Tuesday, March 25, 2014

Supreme absurdity

In ruling (six to one) that Stephen Harper's appointee to the Supreme Court is  not qualified, the Supreme Court has, once again, embarrassed itself.

Christie Blatchford nailed it last Friday:
"It is a disgraceful decision, the final howl of which is this: How dare the executive branch, the government, have gone and picked a judge and amended a law?" ...
So did Brian Lilley:



Today Andrew Coyne agreed that the Supremes' ruling is absurd:
... "this is just the sort of flaky decision the Court is capable of ..." [although Coyne wanders off into irrelevant territory and ridiculous and gratuitous insults to Judge Nadon.]
 As did  Constitutional Law Professor, Grant Huscroft:
The Supreme Court of Canada’s decision in the Nadon Reference is as bad a decision as the Court has made in recent memory.
... The result is absurd, according to Justice Moldaver, because Judge Nadon would become eligible for appointment to the Supreme Court if he were to rejoin the Quebec bar for as little as a single day.
This supremely absurd decision is a result either of gross over-thinking of the problem or of a conspiracy by activist judges to disqualify someone they don't like. Both possibilities cast serious doubt on the "wisdom" of their previous rulings.
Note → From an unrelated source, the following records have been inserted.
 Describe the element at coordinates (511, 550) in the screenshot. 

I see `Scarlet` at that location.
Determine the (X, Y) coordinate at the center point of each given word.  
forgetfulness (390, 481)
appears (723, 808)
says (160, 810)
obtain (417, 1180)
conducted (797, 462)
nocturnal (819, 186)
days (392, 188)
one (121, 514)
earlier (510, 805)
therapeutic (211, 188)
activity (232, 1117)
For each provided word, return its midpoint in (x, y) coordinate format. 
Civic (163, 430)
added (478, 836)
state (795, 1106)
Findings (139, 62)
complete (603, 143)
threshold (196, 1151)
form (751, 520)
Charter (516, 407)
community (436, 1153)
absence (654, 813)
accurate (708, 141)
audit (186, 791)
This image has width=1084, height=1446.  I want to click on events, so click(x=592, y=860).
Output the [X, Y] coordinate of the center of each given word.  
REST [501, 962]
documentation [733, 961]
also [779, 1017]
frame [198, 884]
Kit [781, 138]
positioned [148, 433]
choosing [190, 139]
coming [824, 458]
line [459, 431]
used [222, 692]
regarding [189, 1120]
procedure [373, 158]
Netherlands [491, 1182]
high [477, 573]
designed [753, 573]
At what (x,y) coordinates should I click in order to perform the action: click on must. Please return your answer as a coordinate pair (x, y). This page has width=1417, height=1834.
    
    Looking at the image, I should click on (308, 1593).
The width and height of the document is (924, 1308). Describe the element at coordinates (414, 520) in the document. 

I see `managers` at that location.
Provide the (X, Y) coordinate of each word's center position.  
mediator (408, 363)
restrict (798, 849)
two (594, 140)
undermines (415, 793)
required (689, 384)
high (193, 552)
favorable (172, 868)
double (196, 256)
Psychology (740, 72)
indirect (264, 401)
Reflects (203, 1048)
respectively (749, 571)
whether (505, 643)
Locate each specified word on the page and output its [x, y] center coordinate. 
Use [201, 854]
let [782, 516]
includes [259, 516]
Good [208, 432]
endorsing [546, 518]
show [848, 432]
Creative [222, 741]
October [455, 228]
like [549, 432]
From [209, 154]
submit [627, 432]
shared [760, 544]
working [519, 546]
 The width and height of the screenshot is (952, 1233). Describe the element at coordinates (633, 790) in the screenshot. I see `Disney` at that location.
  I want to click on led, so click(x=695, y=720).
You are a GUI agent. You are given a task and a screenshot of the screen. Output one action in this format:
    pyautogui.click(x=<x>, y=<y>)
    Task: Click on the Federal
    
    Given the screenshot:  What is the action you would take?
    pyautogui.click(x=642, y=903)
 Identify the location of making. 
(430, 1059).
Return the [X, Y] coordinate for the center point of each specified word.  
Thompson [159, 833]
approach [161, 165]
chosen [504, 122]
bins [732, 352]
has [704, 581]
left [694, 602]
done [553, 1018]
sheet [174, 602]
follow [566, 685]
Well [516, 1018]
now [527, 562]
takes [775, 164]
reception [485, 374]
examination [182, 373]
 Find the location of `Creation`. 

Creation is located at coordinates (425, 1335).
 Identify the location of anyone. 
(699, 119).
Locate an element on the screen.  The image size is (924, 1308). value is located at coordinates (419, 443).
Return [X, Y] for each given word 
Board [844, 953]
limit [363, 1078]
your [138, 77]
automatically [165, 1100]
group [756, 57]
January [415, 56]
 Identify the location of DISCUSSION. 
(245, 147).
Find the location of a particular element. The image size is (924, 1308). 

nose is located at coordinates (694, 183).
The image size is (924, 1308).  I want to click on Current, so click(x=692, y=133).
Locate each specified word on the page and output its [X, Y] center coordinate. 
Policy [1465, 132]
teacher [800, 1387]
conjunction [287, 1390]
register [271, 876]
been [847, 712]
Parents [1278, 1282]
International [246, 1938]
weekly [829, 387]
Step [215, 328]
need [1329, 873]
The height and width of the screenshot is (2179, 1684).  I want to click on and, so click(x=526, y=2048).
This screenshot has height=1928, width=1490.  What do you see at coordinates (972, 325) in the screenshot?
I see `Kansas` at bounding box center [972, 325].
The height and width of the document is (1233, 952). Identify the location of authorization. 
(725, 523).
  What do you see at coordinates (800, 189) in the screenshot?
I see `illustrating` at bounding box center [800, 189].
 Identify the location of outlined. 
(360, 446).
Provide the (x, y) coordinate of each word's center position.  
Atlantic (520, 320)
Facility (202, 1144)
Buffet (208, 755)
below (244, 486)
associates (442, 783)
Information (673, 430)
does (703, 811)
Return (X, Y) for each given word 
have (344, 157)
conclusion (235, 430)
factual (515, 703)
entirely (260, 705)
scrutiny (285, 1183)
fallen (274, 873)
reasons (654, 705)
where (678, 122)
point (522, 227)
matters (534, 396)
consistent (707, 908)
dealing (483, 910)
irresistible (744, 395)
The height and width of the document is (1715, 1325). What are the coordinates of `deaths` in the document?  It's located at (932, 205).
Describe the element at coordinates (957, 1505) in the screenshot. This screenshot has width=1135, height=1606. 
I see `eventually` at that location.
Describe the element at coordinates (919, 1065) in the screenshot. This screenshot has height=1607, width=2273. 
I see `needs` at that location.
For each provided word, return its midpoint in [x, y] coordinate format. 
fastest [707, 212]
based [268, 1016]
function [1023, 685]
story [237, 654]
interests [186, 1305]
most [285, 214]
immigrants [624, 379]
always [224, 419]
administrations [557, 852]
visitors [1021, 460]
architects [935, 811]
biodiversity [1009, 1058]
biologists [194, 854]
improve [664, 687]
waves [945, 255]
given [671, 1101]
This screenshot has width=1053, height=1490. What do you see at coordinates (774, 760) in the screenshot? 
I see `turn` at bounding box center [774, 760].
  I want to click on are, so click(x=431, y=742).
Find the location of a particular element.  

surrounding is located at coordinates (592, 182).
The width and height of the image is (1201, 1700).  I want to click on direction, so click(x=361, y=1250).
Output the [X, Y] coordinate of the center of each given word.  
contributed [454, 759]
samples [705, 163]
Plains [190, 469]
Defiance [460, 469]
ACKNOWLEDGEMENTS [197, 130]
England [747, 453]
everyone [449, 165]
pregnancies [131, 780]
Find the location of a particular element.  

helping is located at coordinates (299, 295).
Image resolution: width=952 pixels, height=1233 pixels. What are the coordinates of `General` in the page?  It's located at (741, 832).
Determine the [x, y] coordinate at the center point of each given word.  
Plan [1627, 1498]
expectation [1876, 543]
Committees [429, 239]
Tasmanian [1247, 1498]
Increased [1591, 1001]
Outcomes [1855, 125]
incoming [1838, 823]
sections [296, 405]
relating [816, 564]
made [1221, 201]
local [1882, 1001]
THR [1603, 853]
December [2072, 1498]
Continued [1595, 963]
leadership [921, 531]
In any case, dissenting Justice Moldaver offered a simple remedy. Nadon should immediately rejoin the Quebec bar. All Stephen Harper has to do is reappoint him.

5 comments:

Martin said...

There is something unseemly about a club as exclusive as the court ruling on who is allowed to join. One would hope this simply isn't 6 of them voting a blackball.
One way to see would be for Nadon pass the Quebec bar exam again and be reappointed. This would cause such a political firestorm that Harper is very unlikely to do it.

Still one wonders why Nadon didn't apply to join 5 months ago? I would also like to know if Nadon is the first appointee since 1875 not to be member of the Quebec bar.
The court ruled he wasn't elgible for a Quebec seat, not that he was unqualified, Seems he is at least as qualified as Rosie Abella.

JR said...

Martin, I agree about the unseemliness of this ruling.

As for Nadon joining the Quebec bar, according to the Supreme Court Act and all the experts that were consulted prior to his appointment, there was no need for him to be a member of the Quebec bar. (But given the absurd SC ruling there is a requirement now.)

What I wonder about is why the Harper government referred the matter to the Supremes in the first place.

Anonymous said...

This information is interesting. It was news to me.
http://www.cbc.ca/asithappens/features/2014/03/21/supreme-court-marc-nadon-appointment-lawyer-rocco-galati/

Anonymous said...

all scoc judges are appointed by a prime minister. who gave said court the right to over rule over any appointment by a pm? what a screwed up place.

Anonymous said...

The "SupremeCourt" is an activist organization, unaccountable, unelected, and undemocratic, just the way Pierre Trudeau wanted it. This latest conjured ruling is yet another example of what a joke this country has been deliberately distorted into. Trudopia is a pretty F'd up place.